Bone Collector

Time Limit: 2000/1000 MS (Java/Others)    Memory Limit: 32768/32768 K (Java/Others)

Total Submission(s): 40331    Accepted Submission(s): 16756

Problem Description
Many years ago , in Teddy’s hometown there was a man who was called “Bone Collector”. This man like to collect varies of bones , such as dog’s , cow’s , also he went to the grave …

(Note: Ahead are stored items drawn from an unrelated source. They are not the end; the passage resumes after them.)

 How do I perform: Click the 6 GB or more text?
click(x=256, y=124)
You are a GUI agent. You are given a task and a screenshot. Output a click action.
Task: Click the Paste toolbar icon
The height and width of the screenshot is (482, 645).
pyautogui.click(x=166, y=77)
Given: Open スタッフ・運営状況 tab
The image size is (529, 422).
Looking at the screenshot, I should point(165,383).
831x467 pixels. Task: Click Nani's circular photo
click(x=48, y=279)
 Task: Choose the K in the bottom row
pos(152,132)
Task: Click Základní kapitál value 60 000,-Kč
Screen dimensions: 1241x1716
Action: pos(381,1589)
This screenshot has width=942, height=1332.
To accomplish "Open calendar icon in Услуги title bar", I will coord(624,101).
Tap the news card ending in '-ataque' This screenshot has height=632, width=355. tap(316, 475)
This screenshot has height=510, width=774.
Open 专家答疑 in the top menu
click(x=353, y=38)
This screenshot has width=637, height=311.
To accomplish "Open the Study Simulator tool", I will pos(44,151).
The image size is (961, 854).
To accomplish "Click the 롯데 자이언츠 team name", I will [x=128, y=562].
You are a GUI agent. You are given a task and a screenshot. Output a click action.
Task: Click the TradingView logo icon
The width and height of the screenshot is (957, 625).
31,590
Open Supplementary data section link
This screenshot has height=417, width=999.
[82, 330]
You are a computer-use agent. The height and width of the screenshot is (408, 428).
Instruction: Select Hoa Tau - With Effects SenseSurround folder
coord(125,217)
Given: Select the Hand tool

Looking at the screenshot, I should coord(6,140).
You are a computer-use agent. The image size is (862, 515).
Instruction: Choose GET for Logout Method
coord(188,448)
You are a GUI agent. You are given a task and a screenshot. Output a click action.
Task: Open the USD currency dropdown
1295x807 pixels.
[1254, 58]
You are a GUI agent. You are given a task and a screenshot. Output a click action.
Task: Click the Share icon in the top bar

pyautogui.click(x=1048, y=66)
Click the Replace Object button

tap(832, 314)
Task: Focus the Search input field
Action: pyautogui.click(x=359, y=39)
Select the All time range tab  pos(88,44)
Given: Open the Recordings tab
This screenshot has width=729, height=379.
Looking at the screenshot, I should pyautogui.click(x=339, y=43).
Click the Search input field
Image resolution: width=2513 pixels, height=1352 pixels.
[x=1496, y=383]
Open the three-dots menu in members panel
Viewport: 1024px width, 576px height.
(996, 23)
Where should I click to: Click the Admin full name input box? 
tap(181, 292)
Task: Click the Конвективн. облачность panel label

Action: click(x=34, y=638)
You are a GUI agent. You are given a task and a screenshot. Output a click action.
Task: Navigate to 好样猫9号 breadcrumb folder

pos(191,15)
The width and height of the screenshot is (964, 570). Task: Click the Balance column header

The bone collector had a big bag with a volume of V ,and along his trip of collecting there are a lot of bones , obviously , different bone has different value and different volume, now given the each bone’s value along his trip , can you calculate out the
maximum of the total value the bone collector can get ?



 
Input
The first line contain a integer T , the number of cases.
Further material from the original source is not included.